Exercise instructions — Pull out each line of the material below that contains the word "link".

Supplied records —
::::

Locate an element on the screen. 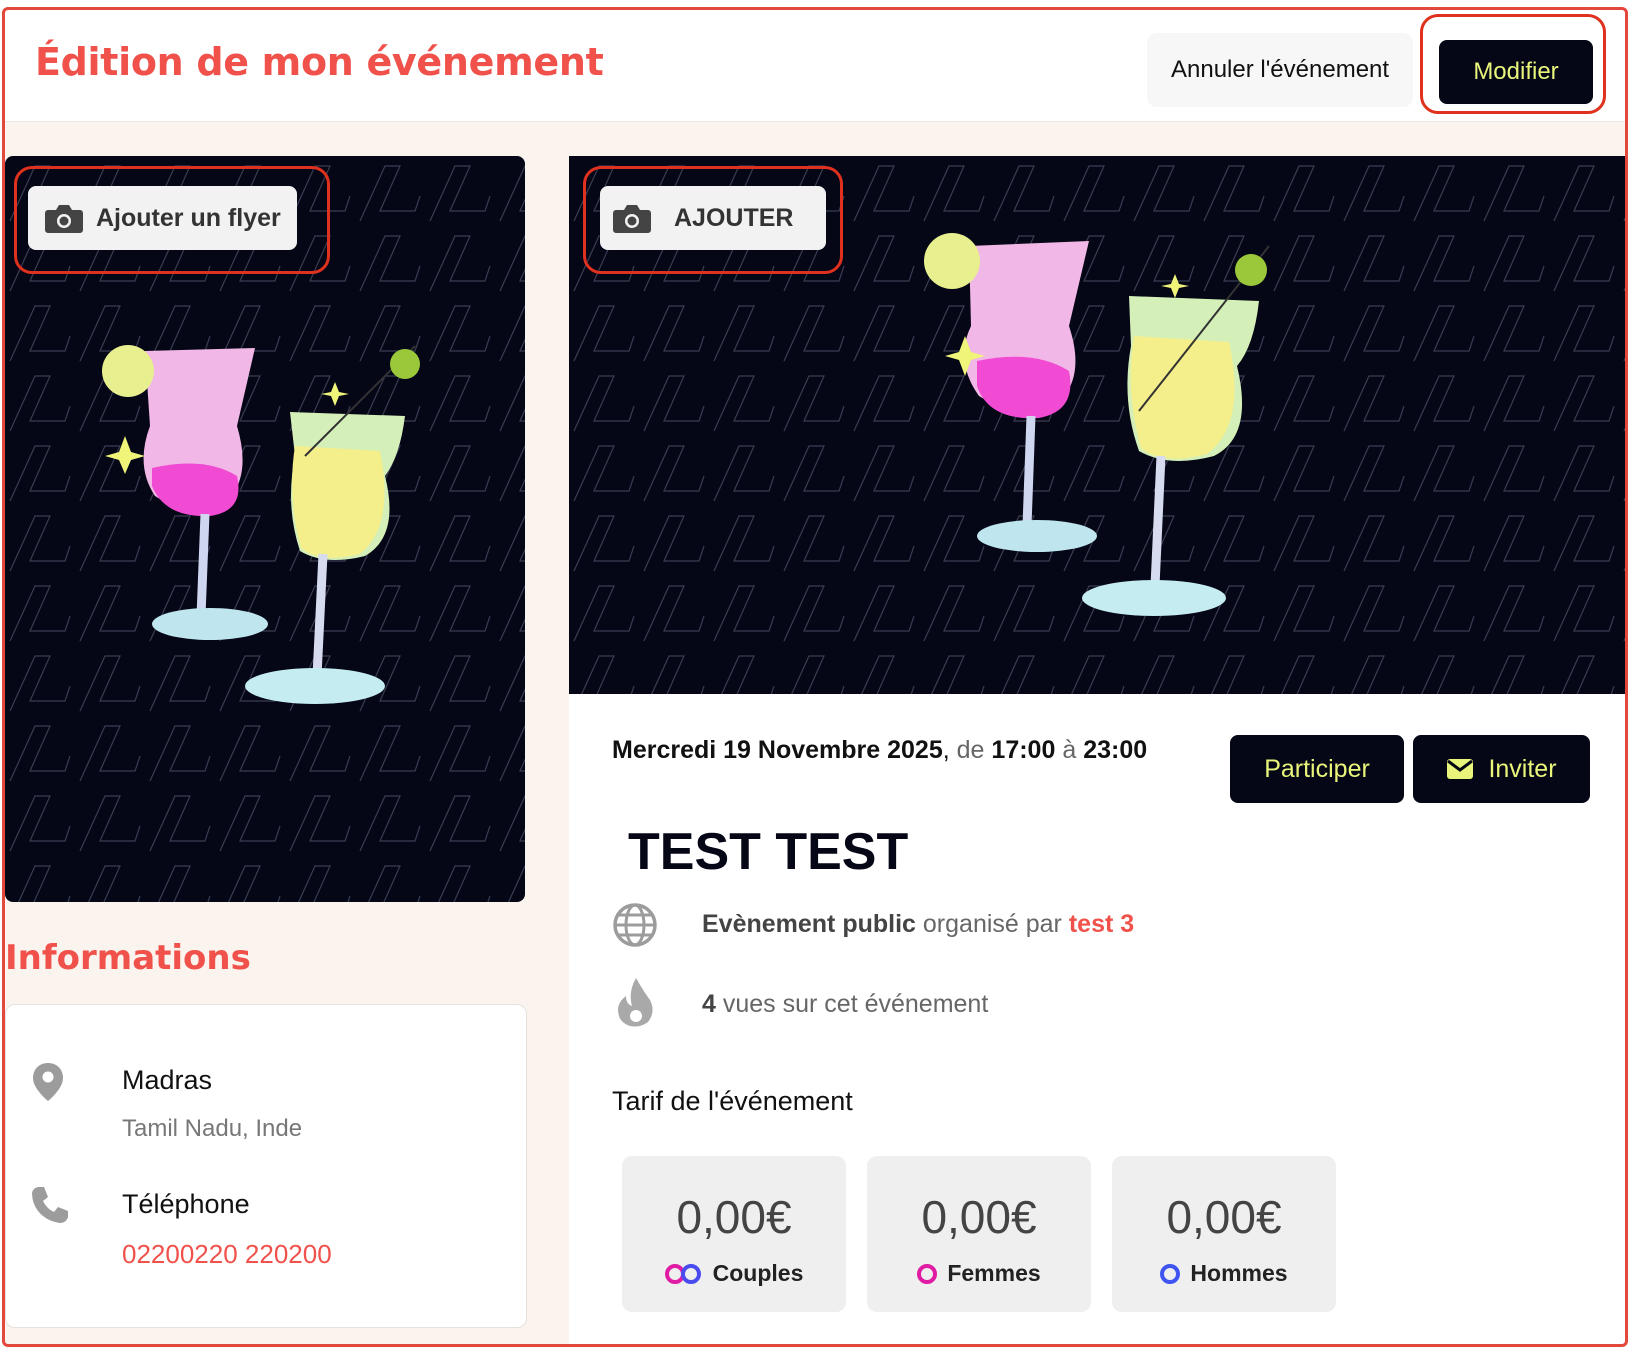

::::

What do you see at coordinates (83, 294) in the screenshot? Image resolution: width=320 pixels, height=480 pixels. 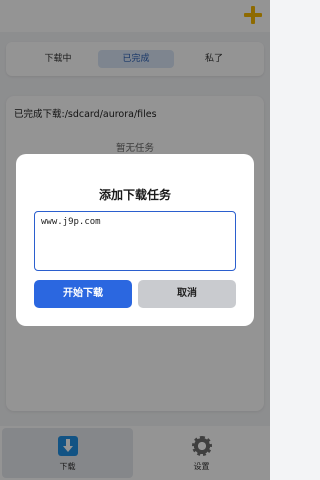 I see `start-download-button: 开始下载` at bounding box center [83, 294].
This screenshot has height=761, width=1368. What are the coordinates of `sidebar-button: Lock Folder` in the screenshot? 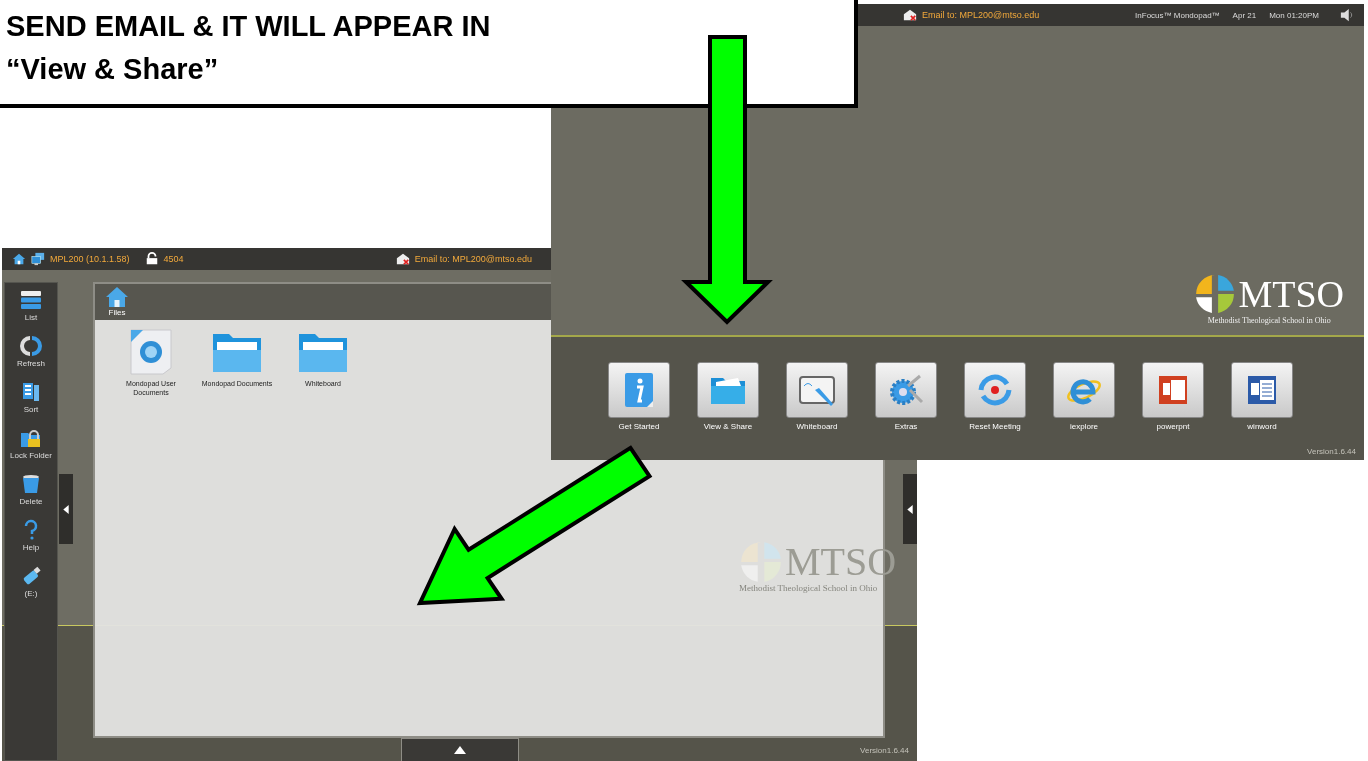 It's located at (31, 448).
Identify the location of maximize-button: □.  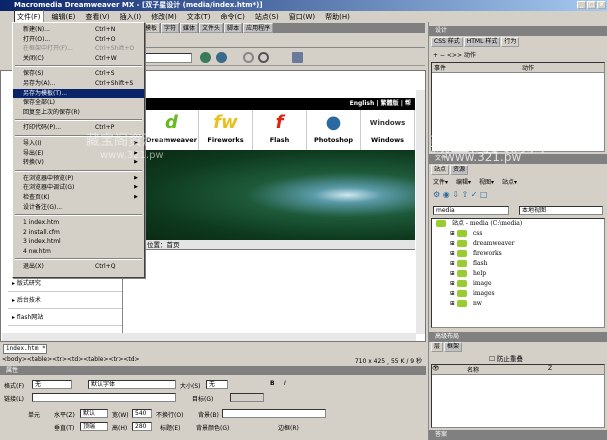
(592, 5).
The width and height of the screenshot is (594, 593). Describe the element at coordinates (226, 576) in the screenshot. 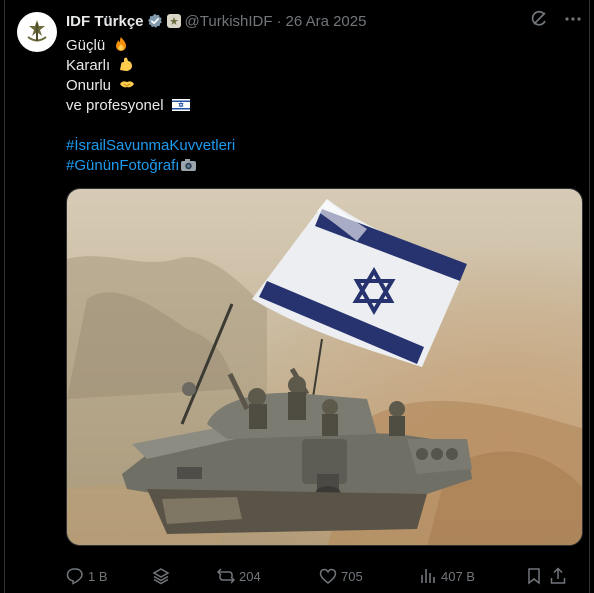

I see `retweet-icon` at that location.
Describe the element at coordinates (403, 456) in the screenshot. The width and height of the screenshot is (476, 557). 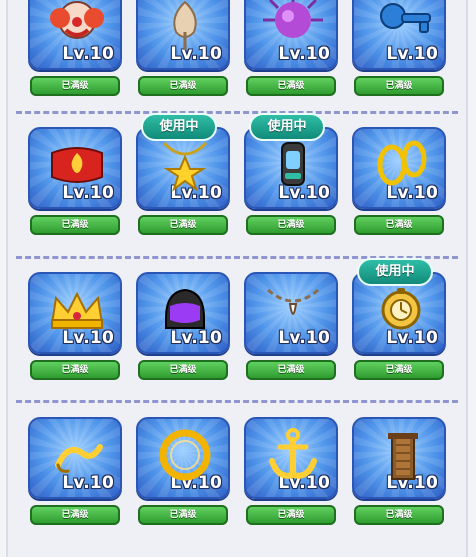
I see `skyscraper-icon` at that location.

::::

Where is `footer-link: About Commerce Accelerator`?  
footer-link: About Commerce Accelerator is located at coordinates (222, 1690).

::::

Reply to the task —
Where is `footer-link: About Commerce Accelerator`?  
footer-link: About Commerce Accelerator is located at coordinates (222, 1690).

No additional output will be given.